• Holt

    Pronunciation

    • Rhymes: -əʊlt

    Origin

    From Middle English holt, from Old English holt ("forest, wood, grove, thicket; wood, timber"), from Proto-Germanic *hultą ("wood"), from Proto-Indo-European *kald-, *klād- ("timber, log"), from Proto-Indo-European *kola-, *klā- ("to beat, hew, break, destroy, kill").

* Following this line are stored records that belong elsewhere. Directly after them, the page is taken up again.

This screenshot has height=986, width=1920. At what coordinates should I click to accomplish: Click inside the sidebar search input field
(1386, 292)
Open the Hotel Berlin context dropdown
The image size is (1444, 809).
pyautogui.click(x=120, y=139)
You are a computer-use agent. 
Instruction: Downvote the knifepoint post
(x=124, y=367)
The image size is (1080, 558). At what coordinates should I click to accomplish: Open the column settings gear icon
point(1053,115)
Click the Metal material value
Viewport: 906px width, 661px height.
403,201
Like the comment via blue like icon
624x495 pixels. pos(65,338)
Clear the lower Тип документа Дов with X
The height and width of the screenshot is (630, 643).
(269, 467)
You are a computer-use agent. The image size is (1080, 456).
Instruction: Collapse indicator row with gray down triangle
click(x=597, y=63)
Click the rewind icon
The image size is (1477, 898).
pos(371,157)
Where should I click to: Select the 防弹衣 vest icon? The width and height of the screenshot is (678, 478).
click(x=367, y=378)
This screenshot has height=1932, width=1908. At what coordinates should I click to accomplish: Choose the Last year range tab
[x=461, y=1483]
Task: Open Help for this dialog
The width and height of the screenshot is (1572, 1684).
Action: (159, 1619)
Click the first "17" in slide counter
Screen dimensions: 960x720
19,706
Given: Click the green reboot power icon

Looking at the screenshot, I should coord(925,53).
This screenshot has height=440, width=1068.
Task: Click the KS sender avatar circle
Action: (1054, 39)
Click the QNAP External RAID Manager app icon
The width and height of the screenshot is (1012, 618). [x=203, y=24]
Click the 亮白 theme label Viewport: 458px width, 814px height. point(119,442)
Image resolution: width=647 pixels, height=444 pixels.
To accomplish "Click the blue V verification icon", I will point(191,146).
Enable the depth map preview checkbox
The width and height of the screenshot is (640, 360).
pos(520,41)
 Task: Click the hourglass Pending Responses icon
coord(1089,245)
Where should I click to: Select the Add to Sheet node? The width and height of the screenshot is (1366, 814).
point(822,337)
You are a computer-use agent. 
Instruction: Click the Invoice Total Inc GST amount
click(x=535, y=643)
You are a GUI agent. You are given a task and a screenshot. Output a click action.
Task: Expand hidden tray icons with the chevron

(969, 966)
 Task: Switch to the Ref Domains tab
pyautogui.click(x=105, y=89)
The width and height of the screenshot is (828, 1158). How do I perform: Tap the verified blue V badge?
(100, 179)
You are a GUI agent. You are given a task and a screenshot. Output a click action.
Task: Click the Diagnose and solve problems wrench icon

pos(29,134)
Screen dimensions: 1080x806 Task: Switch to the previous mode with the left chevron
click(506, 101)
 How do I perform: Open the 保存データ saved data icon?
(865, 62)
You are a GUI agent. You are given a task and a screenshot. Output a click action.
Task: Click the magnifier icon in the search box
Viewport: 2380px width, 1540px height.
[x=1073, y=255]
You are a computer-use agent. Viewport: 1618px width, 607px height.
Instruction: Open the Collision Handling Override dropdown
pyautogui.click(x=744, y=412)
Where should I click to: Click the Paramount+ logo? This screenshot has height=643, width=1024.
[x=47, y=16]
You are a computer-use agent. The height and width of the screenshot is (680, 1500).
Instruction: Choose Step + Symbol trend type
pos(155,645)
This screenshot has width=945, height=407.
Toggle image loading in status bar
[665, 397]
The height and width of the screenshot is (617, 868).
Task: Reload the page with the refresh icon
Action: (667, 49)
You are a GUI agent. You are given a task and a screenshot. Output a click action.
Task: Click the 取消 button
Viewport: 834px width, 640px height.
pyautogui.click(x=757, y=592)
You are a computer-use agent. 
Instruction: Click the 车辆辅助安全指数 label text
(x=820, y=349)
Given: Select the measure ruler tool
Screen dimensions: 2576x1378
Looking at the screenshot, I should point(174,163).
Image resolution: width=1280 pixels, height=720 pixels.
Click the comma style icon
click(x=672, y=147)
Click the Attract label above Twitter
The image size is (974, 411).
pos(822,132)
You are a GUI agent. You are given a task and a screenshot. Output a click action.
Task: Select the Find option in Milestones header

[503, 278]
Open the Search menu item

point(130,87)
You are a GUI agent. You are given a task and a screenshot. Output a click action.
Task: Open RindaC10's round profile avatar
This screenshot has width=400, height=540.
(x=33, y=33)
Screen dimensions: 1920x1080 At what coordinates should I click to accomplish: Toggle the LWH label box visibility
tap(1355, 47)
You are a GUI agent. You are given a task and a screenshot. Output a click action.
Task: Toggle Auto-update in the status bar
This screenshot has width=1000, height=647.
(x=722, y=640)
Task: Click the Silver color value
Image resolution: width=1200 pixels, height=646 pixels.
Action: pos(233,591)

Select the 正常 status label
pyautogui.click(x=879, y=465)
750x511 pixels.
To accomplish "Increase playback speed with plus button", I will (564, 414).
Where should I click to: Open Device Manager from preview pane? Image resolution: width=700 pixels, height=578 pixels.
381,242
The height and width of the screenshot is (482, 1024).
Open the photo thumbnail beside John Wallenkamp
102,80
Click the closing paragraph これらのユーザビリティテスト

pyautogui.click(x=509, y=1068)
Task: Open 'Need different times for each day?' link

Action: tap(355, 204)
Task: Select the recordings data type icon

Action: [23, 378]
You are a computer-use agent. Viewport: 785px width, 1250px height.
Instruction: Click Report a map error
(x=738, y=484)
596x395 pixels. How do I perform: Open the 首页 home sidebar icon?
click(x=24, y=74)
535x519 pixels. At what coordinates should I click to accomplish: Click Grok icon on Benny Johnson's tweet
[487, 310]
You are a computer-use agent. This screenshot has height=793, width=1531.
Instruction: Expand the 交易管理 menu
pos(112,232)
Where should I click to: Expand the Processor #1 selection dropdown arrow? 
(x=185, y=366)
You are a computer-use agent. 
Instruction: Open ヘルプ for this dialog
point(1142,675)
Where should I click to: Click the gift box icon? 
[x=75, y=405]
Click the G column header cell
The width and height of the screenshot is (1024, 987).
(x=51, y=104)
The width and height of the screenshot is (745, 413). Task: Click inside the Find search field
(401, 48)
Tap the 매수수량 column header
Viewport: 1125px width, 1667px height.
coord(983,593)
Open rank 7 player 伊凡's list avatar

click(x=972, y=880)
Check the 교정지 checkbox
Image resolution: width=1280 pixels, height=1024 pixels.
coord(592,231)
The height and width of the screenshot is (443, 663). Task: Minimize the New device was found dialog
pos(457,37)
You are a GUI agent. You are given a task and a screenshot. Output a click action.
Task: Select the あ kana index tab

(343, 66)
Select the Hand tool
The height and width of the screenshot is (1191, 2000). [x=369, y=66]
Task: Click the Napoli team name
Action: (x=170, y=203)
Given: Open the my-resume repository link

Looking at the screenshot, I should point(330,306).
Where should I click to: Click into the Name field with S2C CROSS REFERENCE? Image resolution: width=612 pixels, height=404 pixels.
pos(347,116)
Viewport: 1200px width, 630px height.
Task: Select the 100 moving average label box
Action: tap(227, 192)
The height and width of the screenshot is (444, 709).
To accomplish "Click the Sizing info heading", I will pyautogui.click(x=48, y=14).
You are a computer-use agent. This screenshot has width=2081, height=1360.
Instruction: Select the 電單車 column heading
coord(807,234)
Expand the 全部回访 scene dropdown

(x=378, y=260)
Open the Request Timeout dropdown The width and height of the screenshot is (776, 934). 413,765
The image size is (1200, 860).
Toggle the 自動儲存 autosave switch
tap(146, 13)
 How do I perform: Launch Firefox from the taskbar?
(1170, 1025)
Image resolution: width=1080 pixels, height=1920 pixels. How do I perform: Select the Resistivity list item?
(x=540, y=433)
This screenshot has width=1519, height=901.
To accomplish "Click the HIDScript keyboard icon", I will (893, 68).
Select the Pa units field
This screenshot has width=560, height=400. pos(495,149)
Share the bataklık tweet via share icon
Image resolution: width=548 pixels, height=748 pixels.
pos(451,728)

Cognate with Scots holt ("a wood, copse. thicket"), North Frisian holt ("wook, timber"), West Frisian hout ("timber, wood"), Dutch hout ("wood, timber"), German Holz ("wood"), Icelandic holt ("woodland, hillock"), Old Irish caill ("forest, wood, woodland"), Ancient Greek κλάδος (kládos, "branch, shoot, twig"), Albanian shul ("door latch").

    Alternative forms

    Full definition of holt

    Noun

    holt

    (plural holts)
    1. A small piece of woodland or a woody hill; a copse.
      • 1600, Edward Fairfax, The Jerusalem Delivered of Tasso, Book X, ii:As when a savage wolf, chas'd from the fold,
      • To hide his head runs to some holt or wood.
      • She sent her voice though all the holt Before her, and the park. -- Tennyson.
      • (the gale) 'Twould blow like this through holt and hanger. A. E. Housman, , XXXI, line 5
      • The lair of an animal, especially of an otter.